OpenAI prediksi perilaku model dengan memutar ulang percakapan nyata
OpenAI memaparkan metode yang mereka sebut deployment simulation untuk memperkirakan perilaku model baru setelah dirilis, justru sebelum model itu dirilis. Idenya: mulai dari percakapan nyata yang sudah dianonimkan dari deployment terbaru, pertahankan giliran-giliran awal percakapan apa adanya, lalu ambil ulang respons berikutnya dari model kandidat. Karena model melanjutkan dari prompt produksi asli, bukan kasus uji yang dirancang tim red-team, situasinya tampak seperti pemakaian biasa. Menurut OpenAI, model tampak tidak bisa membedakan simulasi dari deployment sungguhan, dan ini penting karena model bisa berperilaku berbeda saat merasa sedang dievaluasi.

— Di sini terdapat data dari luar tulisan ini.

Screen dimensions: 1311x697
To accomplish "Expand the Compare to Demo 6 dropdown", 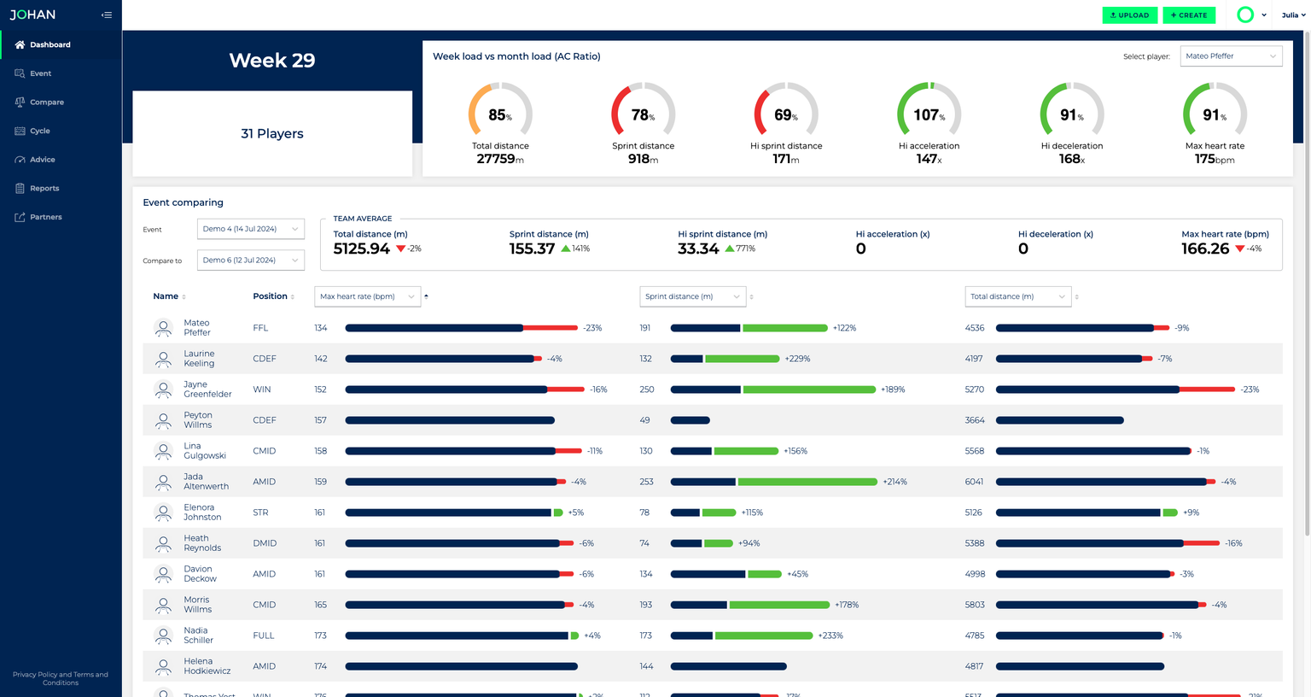I will pyautogui.click(x=250, y=260).
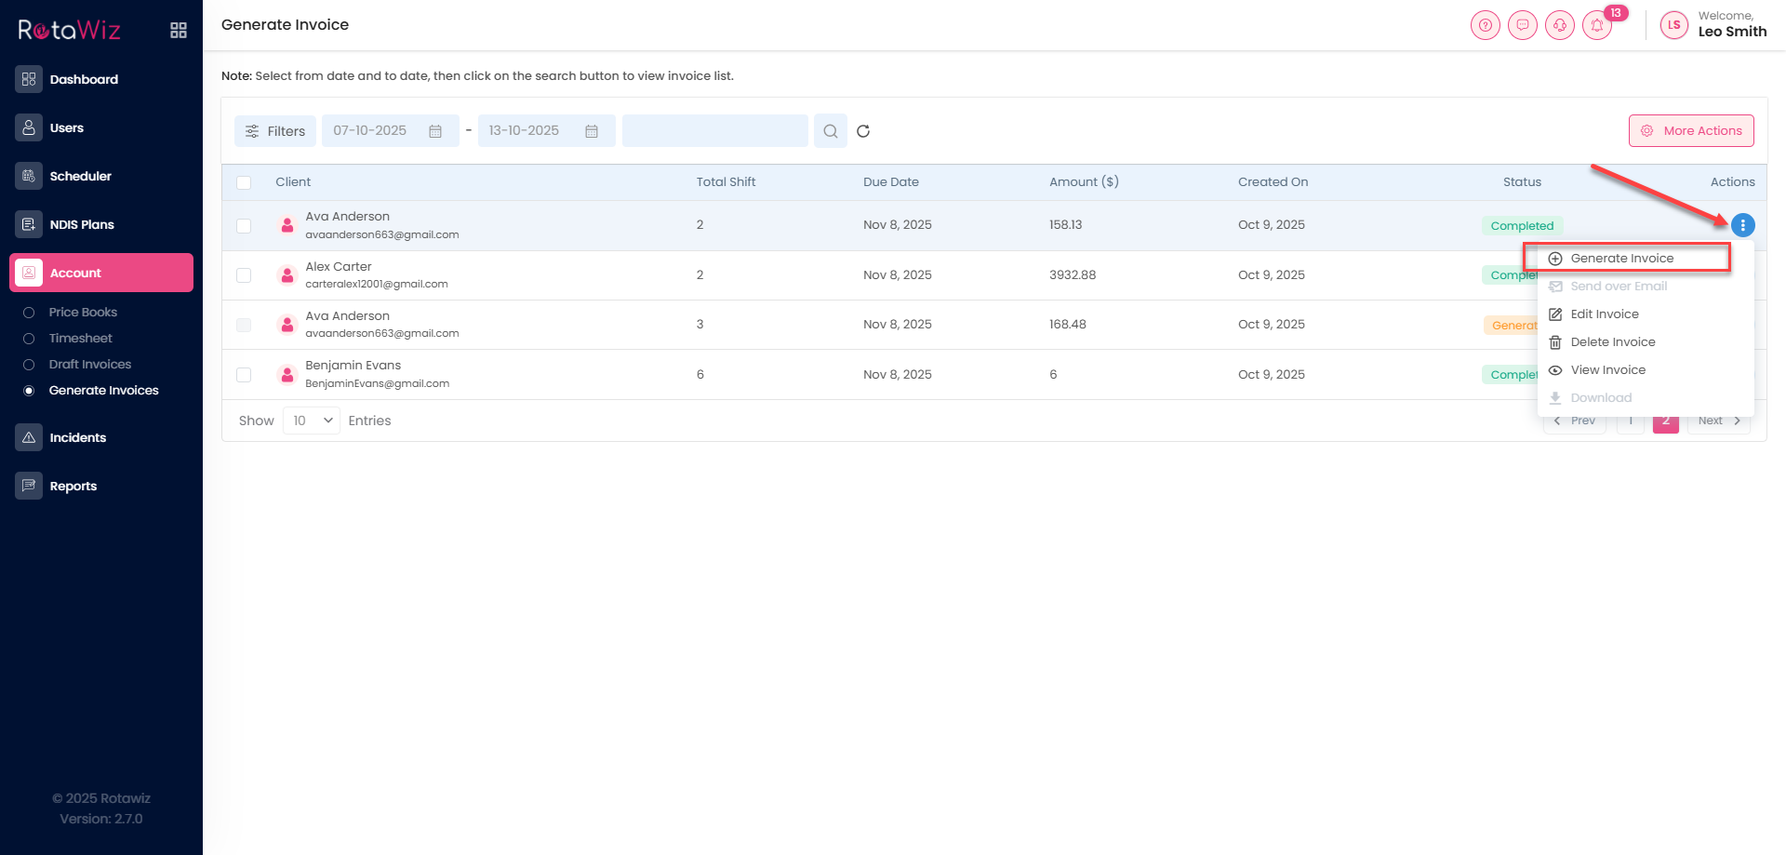Select View Invoice in the actions menu

[x=1607, y=370]
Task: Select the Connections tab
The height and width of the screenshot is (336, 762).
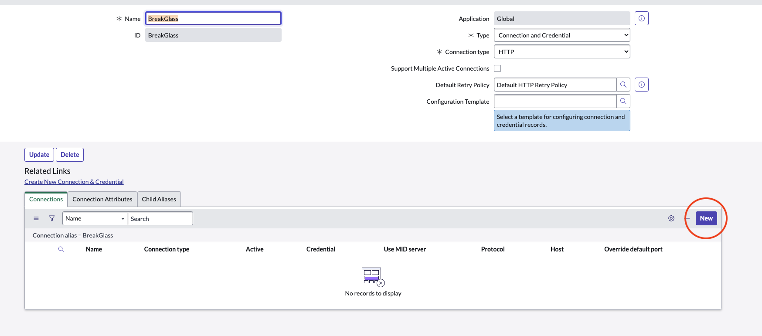Action: (x=46, y=199)
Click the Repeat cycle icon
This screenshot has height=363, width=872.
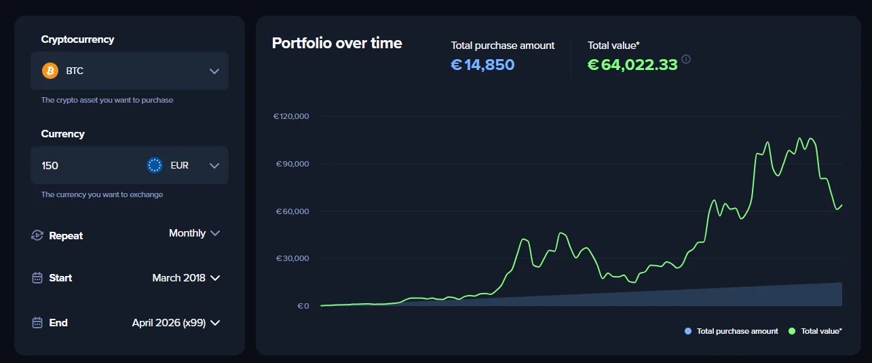pyautogui.click(x=37, y=235)
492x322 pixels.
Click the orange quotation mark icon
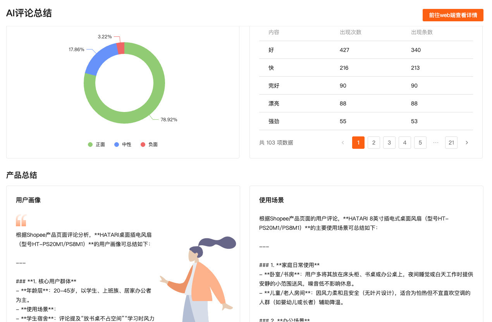coord(21,220)
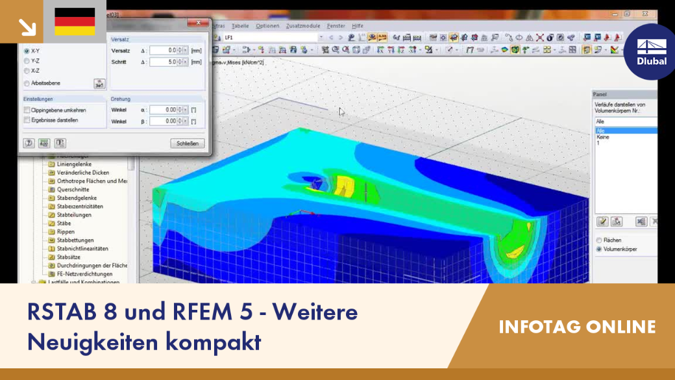Select the Flächen radio button in Panel
Viewport: 675px width, 380px height.
pyautogui.click(x=599, y=240)

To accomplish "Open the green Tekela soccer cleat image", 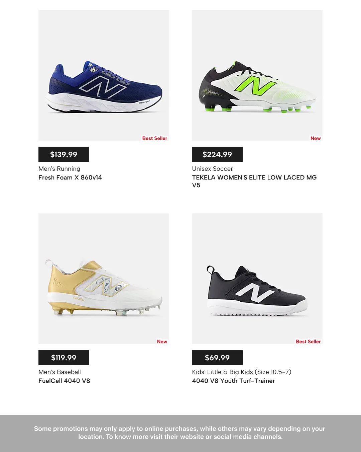I will 257,75.
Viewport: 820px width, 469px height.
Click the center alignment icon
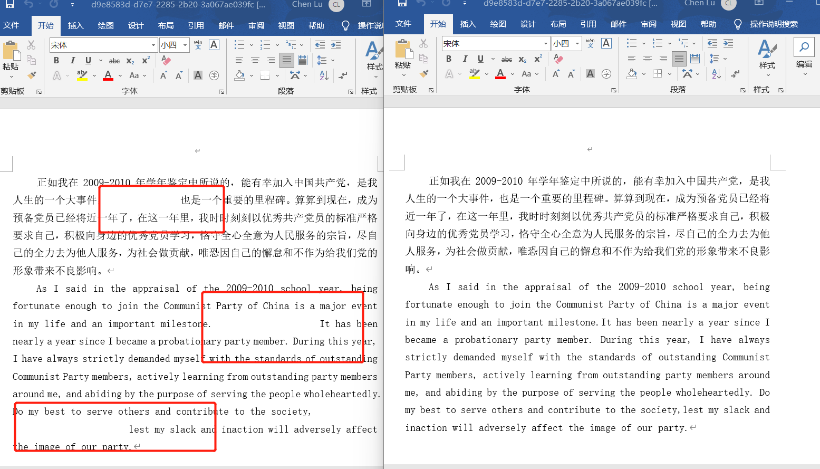coord(255,60)
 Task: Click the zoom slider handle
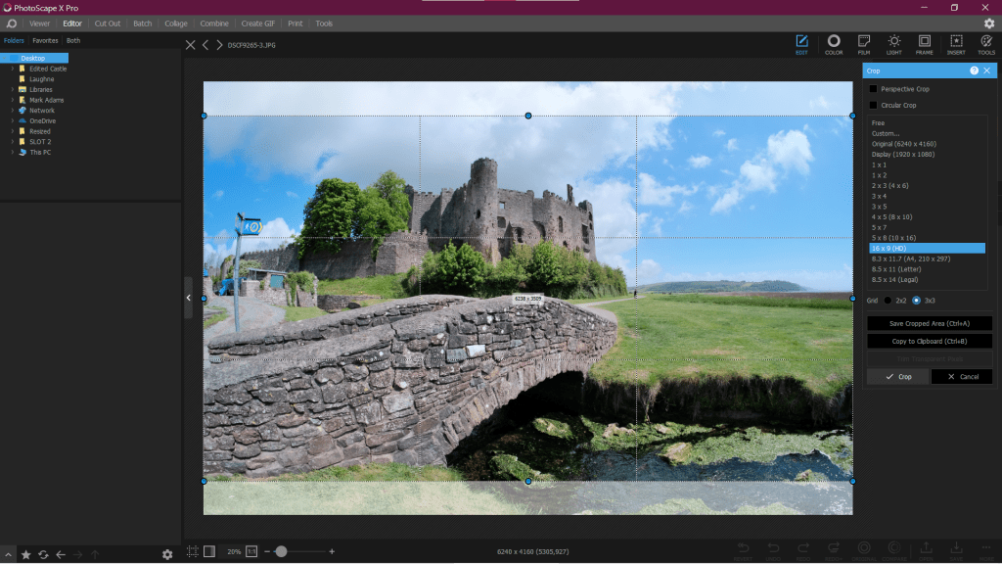tap(281, 552)
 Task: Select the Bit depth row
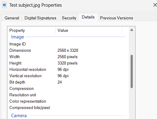coord(67,82)
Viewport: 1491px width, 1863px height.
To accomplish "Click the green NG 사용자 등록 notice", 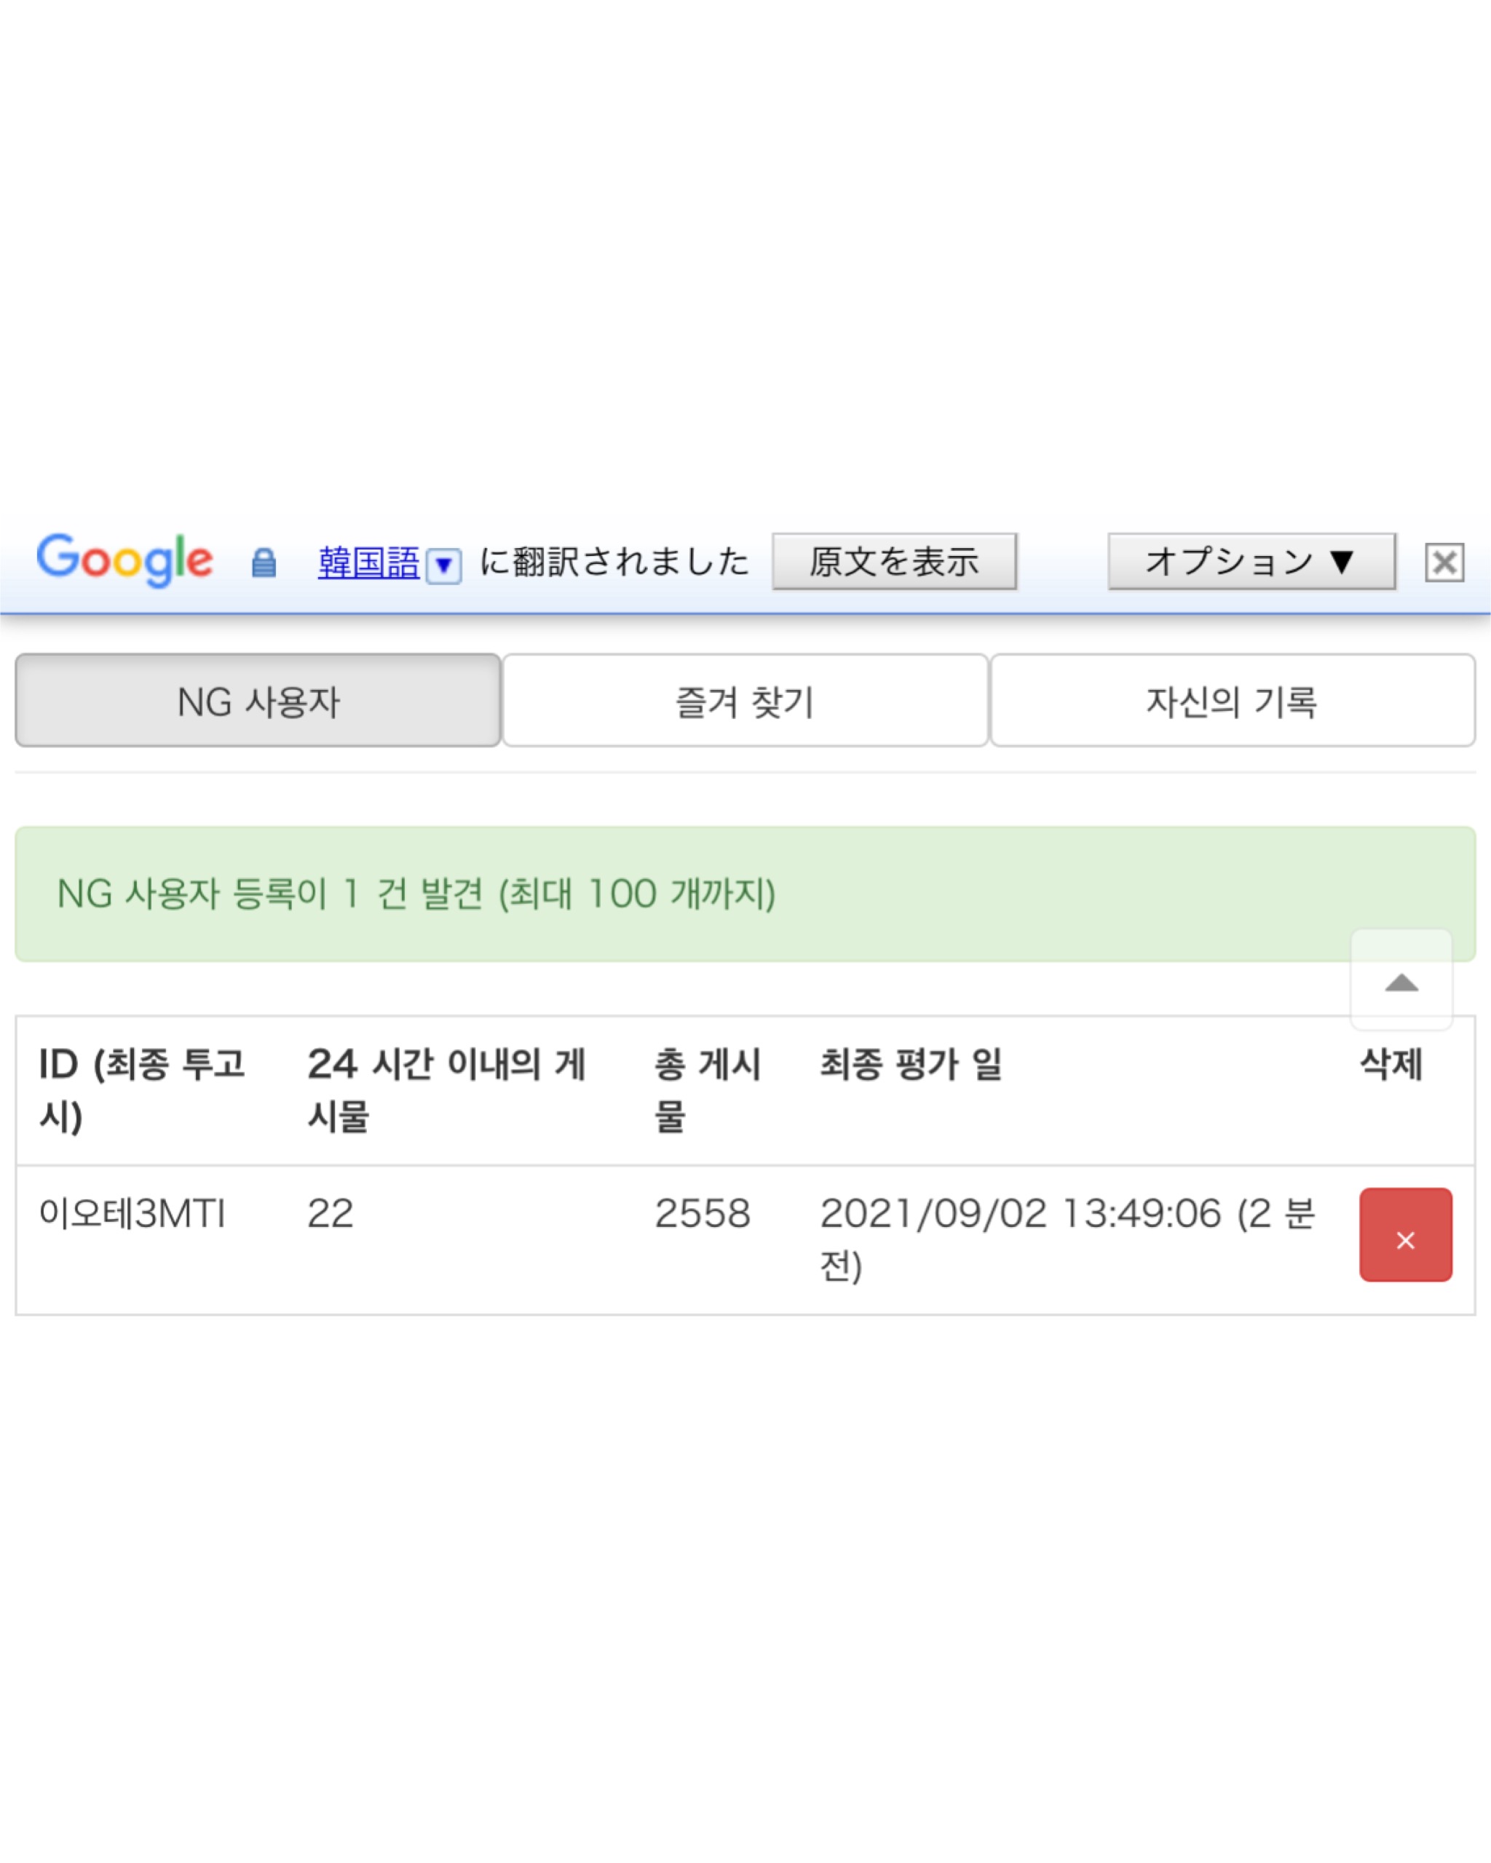I will [745, 893].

Pada rangkaian deployment GPT-5 Thinking, OpenAI menyebut metode ini mengungguli baseline berbasis prompt sulit dalam memperkirakan tingkat perilaku berisiko yang sebenarnya, dan berhasil menemukan masalah yang mereka sebut calculator hacking sebelum rilis. Pendekatan ini meluas dari chat ke skenario agent yang memakai tool, dan bisa dijalankan sebelum deployment internal juga. Satu sifat yang berguna: prediksinya bisa dicek. Begitu model aktif, hasil nyatanya bisa dibandingkan dengan yang diramalkan simulasi. OpenAI menjabarkan metode dan makalah pendampingnya di blog risetnya.
Kenapa ini penting
Kalau kamu mengevaluasi model frontier, kesadaran model bahwa ia sedang diuji selama ini jadi hambatan nyata, karena model yang berperilaku terbaik saat pengujian tak banyak bercerita soal produksi. Memutar ulang trafik nyata adalah cara konkret mendapat gambaran yang lebih jujur, dan sifat bisa-dicek itu berarti lab bisa diminta pertanggungjawaban atas prediksinya setelah rilis.